## PROBLEM TO WORK ON
Pick out every line of the records that contains the string "Where", and copy each one. Case counts, so a match must have the same capitals and lowercase letters.

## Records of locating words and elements
— begin —

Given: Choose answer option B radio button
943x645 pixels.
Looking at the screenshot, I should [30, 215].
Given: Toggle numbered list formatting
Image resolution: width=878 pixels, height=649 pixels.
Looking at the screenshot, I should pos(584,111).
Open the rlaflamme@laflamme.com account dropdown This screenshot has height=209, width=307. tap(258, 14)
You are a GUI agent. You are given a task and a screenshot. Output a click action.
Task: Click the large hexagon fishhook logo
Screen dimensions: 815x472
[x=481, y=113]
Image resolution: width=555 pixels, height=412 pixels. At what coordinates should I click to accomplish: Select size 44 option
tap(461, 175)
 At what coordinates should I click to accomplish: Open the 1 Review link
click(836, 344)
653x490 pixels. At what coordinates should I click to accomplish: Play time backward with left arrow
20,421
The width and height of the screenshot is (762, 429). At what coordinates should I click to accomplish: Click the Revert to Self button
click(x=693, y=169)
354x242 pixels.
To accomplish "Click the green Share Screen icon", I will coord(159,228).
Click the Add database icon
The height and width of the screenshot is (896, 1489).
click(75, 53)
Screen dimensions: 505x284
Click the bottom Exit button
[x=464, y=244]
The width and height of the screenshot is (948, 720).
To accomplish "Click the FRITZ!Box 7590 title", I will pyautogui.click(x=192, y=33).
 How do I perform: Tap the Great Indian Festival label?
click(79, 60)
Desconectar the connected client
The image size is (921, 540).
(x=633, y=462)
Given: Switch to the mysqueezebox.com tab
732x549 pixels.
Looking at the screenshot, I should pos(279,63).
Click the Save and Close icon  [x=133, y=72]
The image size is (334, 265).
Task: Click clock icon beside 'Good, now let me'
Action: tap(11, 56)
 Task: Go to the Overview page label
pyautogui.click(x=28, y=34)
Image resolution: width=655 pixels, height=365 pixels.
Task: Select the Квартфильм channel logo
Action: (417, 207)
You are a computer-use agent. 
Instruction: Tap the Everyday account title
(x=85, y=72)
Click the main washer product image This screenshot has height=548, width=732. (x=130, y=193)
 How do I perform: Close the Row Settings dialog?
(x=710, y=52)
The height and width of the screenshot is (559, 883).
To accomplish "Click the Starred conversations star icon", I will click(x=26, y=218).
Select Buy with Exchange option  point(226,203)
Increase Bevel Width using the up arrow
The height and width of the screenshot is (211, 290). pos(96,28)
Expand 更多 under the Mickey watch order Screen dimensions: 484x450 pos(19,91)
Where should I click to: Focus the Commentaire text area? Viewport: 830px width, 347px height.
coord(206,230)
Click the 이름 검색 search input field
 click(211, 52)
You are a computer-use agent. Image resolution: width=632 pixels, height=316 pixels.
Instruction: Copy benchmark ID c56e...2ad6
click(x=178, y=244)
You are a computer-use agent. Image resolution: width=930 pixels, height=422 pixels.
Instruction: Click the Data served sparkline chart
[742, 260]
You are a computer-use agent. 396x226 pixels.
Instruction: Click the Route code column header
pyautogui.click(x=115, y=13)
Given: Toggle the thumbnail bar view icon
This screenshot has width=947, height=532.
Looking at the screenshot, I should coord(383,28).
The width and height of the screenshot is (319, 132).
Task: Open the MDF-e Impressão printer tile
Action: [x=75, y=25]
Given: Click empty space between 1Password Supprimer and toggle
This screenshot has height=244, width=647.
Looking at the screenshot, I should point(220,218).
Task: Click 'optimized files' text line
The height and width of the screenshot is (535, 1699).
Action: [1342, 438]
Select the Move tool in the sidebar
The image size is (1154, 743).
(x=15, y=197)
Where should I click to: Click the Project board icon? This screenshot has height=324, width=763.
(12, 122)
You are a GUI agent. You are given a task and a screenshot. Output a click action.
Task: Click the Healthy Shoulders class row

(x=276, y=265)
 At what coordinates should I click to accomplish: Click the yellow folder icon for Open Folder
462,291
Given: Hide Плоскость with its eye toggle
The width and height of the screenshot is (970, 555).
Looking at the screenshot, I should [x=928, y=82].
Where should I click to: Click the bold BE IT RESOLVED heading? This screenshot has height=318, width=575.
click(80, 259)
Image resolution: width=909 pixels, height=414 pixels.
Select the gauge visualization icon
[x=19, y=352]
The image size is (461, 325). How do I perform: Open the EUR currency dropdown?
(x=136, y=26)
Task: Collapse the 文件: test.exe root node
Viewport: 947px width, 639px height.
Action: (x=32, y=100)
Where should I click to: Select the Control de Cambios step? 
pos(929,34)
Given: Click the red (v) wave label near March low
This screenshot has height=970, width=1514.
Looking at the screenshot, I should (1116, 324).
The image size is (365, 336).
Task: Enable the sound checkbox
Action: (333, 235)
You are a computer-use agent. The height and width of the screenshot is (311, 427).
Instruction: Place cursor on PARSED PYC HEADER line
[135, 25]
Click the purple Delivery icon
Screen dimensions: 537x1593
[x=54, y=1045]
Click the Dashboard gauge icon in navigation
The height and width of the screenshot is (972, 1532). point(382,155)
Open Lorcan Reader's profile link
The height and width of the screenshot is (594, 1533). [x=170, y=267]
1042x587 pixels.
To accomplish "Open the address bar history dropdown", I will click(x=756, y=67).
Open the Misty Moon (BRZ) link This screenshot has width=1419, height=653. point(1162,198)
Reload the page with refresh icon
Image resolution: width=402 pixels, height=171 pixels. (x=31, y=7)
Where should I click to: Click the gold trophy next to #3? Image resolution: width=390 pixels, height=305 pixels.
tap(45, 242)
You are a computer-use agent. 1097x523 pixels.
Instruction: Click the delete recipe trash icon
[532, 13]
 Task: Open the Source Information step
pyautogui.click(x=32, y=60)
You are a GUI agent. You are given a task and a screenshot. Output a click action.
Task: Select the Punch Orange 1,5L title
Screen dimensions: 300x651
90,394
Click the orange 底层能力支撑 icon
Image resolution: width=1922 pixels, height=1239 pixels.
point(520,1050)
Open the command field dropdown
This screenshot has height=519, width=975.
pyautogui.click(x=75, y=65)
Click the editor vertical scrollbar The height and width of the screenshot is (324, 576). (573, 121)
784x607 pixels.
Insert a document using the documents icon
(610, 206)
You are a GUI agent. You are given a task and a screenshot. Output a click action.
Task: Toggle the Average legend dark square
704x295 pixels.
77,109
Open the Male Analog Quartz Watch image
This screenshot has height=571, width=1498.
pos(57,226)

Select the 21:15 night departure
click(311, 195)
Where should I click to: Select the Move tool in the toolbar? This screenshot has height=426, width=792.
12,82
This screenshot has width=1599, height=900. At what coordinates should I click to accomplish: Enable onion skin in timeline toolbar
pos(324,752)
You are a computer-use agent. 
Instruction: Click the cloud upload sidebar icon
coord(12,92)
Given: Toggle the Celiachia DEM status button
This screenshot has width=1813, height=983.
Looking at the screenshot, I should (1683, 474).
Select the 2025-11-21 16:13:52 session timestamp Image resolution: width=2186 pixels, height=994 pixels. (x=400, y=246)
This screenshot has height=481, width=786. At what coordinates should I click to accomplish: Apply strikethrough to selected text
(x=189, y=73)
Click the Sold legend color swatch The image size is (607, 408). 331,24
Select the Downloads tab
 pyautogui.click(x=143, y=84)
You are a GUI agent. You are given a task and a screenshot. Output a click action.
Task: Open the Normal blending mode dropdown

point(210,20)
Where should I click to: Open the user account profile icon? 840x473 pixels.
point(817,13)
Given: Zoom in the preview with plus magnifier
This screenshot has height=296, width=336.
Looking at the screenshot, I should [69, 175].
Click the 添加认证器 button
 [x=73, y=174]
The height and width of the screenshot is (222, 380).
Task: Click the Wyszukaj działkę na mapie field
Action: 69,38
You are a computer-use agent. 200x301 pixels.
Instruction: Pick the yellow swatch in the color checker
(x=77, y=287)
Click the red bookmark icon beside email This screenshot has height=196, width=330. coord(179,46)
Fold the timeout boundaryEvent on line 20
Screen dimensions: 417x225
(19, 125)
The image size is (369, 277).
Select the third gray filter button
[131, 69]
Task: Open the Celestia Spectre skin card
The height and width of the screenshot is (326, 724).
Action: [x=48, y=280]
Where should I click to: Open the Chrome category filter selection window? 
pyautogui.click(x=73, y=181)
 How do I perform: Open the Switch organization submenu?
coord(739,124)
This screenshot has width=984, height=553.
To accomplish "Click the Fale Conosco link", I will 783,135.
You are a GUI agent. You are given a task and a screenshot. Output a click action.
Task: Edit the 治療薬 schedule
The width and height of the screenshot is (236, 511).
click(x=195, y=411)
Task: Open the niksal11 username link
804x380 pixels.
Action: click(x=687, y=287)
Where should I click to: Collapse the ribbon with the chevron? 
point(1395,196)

— end —

## SOLUTION TO THIS PROBLEM
Where should I click to: Focus the Commentaire text area? Viewport: 830px width, 347px height.
Where should I click to: Click the Project board icon? This screenshot has height=324, width=763.
Where should I click to: Click the bold BE IT RESOLVED heading? This screenshot has height=318, width=575.
Where should I click to: Select the Control de Cambios step? 
Where should I click to: Click the gold trophy next to #3? Image resolution: width=390 pixels, height=305 pixels.
Where should I click to: Select the Move tool in the toolbar? This screenshot has height=426, width=792.
Where should I click to: Open the user account profile icon? 840x473 pixels.
Where should I click to: Open the Chrome category filter selection window? 
Where should I click to: Collapse the ribbon with the chevron? 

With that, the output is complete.